## What to produce
Word for word, retype each record shown below.

## Dataset entries
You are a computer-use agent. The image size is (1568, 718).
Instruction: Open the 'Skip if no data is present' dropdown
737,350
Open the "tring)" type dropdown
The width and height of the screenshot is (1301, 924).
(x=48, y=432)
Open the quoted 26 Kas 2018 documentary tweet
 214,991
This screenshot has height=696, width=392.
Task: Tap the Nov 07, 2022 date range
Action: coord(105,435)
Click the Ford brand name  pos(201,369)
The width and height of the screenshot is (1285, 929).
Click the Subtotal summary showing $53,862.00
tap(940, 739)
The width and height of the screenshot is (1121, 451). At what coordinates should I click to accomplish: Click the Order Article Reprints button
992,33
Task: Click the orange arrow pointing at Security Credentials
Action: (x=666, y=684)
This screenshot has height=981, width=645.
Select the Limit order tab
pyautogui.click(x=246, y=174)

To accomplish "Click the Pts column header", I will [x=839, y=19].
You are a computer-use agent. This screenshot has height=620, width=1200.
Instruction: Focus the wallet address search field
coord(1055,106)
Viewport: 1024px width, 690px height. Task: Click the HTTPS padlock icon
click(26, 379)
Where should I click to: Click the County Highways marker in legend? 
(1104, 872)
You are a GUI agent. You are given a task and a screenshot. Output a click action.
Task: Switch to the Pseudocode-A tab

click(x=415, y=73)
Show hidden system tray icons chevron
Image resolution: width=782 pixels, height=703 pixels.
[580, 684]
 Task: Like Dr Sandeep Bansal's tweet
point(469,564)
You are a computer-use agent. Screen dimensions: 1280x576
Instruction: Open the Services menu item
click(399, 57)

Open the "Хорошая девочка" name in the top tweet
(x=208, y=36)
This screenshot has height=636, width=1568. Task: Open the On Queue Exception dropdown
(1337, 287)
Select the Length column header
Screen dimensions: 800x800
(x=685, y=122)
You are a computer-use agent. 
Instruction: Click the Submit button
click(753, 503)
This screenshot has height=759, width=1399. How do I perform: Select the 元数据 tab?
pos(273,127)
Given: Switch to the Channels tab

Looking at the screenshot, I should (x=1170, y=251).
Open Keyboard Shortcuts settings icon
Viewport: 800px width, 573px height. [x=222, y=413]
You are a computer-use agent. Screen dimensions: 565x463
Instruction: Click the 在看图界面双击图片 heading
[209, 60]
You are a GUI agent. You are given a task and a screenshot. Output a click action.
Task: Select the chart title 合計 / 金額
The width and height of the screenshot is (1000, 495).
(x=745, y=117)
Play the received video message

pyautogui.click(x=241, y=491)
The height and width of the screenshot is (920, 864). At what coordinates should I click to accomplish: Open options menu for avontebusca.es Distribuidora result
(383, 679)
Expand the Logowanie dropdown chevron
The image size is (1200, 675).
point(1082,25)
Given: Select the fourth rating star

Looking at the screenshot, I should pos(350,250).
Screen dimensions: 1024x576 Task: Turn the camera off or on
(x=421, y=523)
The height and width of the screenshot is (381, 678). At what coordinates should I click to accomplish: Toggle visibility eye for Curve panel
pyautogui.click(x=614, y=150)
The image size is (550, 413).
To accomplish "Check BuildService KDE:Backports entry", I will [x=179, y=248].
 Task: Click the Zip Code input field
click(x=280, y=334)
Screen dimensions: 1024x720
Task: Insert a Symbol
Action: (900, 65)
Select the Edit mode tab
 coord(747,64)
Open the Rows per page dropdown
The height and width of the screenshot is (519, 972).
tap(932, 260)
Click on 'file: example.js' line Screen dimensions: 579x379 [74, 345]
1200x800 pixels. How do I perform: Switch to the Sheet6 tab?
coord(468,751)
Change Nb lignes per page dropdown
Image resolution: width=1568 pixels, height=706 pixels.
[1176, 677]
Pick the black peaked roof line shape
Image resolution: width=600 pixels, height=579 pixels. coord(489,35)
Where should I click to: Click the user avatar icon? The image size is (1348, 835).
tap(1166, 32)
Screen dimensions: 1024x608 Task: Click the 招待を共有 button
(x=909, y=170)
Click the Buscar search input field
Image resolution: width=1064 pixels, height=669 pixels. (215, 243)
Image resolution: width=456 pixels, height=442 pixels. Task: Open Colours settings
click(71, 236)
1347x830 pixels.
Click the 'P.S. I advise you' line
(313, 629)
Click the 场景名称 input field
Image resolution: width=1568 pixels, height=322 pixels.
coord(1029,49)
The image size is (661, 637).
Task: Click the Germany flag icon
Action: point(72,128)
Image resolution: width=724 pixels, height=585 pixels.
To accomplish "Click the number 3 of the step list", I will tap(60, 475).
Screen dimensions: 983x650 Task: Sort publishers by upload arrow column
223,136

## Exercise solution
You are a computer-use agent. The image size is (1568, 718).
Instruction: Open the 'Skip if no data is present' dropdown
737,350
Open the "tring)" type dropdown
The width and height of the screenshot is (1301, 924).
(x=48, y=432)
Open the quoted 26 Kas 2018 documentary tweet
 214,991
This screenshot has height=696, width=392.
Task: Tap the Nov 07, 2022 date range
Action: coord(105,435)
Click the Ford brand name  pos(201,369)
The width and height of the screenshot is (1285, 929).
Click the Subtotal summary showing $53,862.00
tap(940, 739)
The width and height of the screenshot is (1121, 451). At what coordinates should I click to accomplish: Click the Order Article Reprints button
992,33
Task: Click the orange arrow pointing at Security Credentials
Action: (x=666, y=684)
This screenshot has height=981, width=645.
Select the Limit order tab
pyautogui.click(x=246, y=174)

To accomplish "Click the Pts column header", I will [x=839, y=19].
You are a computer-use agent. This screenshot has height=620, width=1200.
Instruction: Focus the wallet address search field
coord(1055,106)
Viewport: 1024px width, 690px height. Task: Click the HTTPS padlock icon
click(26, 379)
Where should I click to: Click the County Highways marker in legend? 
(1104, 872)
You are a GUI agent. You are given a task and a screenshot. Output a click action.
Task: Switch to the Pseudocode-A tab

click(x=415, y=73)
Show hidden system tray icons chevron
Image resolution: width=782 pixels, height=703 pixels.
[580, 684]
 Task: Like Dr Sandeep Bansal's tweet
point(469,564)
You are a computer-use agent. Screen dimensions: 1280x576
Instruction: Open the Services menu item
click(399, 57)

Open the "Хорошая девочка" name in the top tweet
(x=208, y=36)
This screenshot has height=636, width=1568. Task: Open the On Queue Exception dropdown
(1337, 287)
Select the Length column header
Screen dimensions: 800x800
(x=685, y=122)
You are a computer-use agent. 
Instruction: Click the Submit button
click(753, 503)
This screenshot has height=759, width=1399. How do I perform: Select the 元数据 tab?
pos(273,127)
Given: Switch to the Channels tab

Looking at the screenshot, I should (x=1170, y=251).
Open Keyboard Shortcuts settings icon
Viewport: 800px width, 573px height. [x=222, y=413]
You are a computer-use agent. Screen dimensions: 565x463
Instruction: Click the 在看图界面双击图片 heading
[209, 60]
You are a GUI agent. You are given a task and a screenshot. Output a click action.
Task: Select the chart title 合計 / 金額
The width and height of the screenshot is (1000, 495).
(x=745, y=117)
Play the received video message

pyautogui.click(x=241, y=491)
The height and width of the screenshot is (920, 864). At what coordinates should I click to accomplish: Open options menu for avontebusca.es Distribuidora result
(383, 679)
Expand the Logowanie dropdown chevron
The image size is (1200, 675).
point(1082,25)
Given: Select the fourth rating star

Looking at the screenshot, I should pos(350,250).
Screen dimensions: 1024x576 Task: Turn the camera off or on
(x=421, y=523)
The height and width of the screenshot is (381, 678). At what coordinates should I click to accomplish: Toggle visibility eye for Curve panel
pyautogui.click(x=614, y=150)
The image size is (550, 413).
To accomplish "Check BuildService KDE:Backports entry", I will [x=179, y=248].
 Task: Click the Zip Code input field
click(x=280, y=334)
Screen dimensions: 1024x720
Task: Insert a Symbol
Action: (900, 65)
Select the Edit mode tab
 coord(747,64)
Open the Rows per page dropdown
The height and width of the screenshot is (519, 972).
tap(932, 260)
Click on 'file: example.js' line Screen dimensions: 579x379 [74, 345]
1200x800 pixels. How do I perform: Switch to the Sheet6 tab?
coord(468,751)
Change Nb lignes per page dropdown
Image resolution: width=1568 pixels, height=706 pixels.
[1176, 677]
Pick the black peaked roof line shape
Image resolution: width=600 pixels, height=579 pixels. coord(489,35)
Where should I click to: Click the user avatar icon? The image size is (1348, 835).
tap(1166, 32)
Screen dimensions: 1024x608 Task: Click the 招待を共有 button
(x=909, y=170)
Click the Buscar search input field
Image resolution: width=1064 pixels, height=669 pixels. (215, 243)
Image resolution: width=456 pixels, height=442 pixels. Task: Open Colours settings
click(71, 236)
1347x830 pixels.
Click the 'P.S. I advise you' line
(313, 629)
Click the 场景名称 input field
Image resolution: width=1568 pixels, height=322 pixels.
coord(1029,49)
The image size is (661, 637).
Task: Click the Germany flag icon
Action: point(72,128)
Image resolution: width=724 pixels, height=585 pixels.
To accomplish "Click the number 3 of the step list", I will tap(60, 475).
Screen dimensions: 983x650 Task: Sort publishers by upload arrow column
223,136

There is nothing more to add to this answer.